Various methods, which will be discussed here, have been suggested to reduce selection bias, each with their own requirements and assumptions. Some methods require there to be additional data available external to the study [4] - [7] , some require data regarding the non-participants [8] , and some assume that the variable associated with selection is known and measured [9] - [11] . Each method will be briefly introduced and sources given for further reading. A tool in the form of a straightforward flowchart is also provided to aid the selection of an appropriate method, depending upon the details of a study and any additional information available. Three examples are presented which demonstrate the flowchart. Exploration into the suggested methods can then be conducted, allowing the researcher to select a method to reduce selection bias more easily. We hope this tool encourages the use of such methods and consequently leads to results less affected by selection bias.

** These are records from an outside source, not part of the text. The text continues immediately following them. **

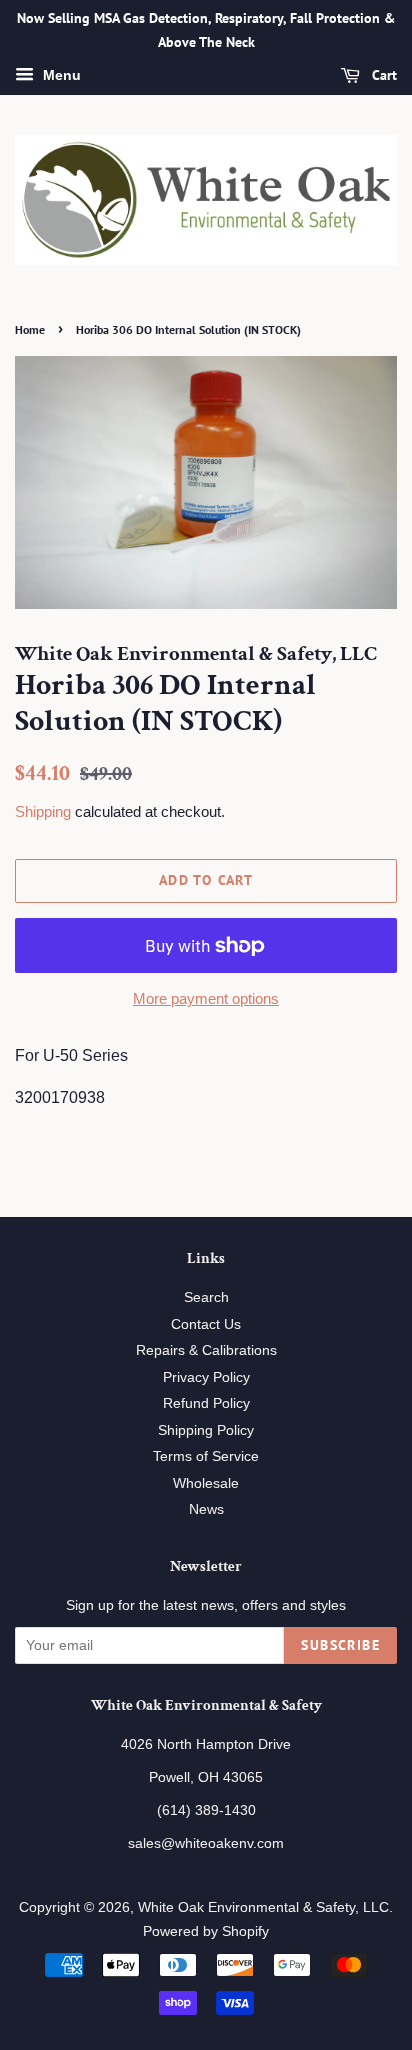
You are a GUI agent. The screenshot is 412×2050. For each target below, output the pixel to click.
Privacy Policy (206, 1377)
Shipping (43, 811)
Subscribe (340, 1645)
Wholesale (206, 1483)
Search (206, 1297)
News (206, 1509)
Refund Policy (206, 1403)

2. Methods to Reduce Selection Bias

Table 1 summarizes the main methods used in the literature to reduce selection bias [3] which will be included in this guidance, and gives suggestions for further reading through original articles, examples or comprehensive summaries. These methods have similar themes, such as using the variable associated with selection in the analysis, weighting responses or predicting the effects of the bias. Additional, less frequently used methods are of course applicable, as are any new methods which are not yet widely used, but this tool is designed to be a starting point which can be developed through time and which should be useful for most types of research affected

Table 1. Current key methods used to reduce selection bias.

by selection bias.

Table 2 includes the data requirements of each method; including whether it requires the variable associated with selection to be known and recorded, whether population data external to the study are required or whether data regarding the non-participants who declined the study are needed. Where more than one category has been ticked, this indicates the method can be adapted for use when an alternative source for the required data is available. For the variable associated with selection to be collected, it is assumed the variable is known and can be recorded during the study. There may be instances where this variable is unknown, cannot be collected, or is impractical to record. This includes data which are expensive to collect, sensitive, or due to an unidentified variable. However there may be instances where a proxy may be used instead. The population data indicates information external to the study, for example from a database or alternative records. Sources may include census data or hospital registries. These data are assumed to be unbiased and represent the entire population of interest. Non-participant data are basic characteristics recorded from those who were unwilling to participate. These are usually data from the subject themselves, but may also be from external sources similar to those used to collect the population data.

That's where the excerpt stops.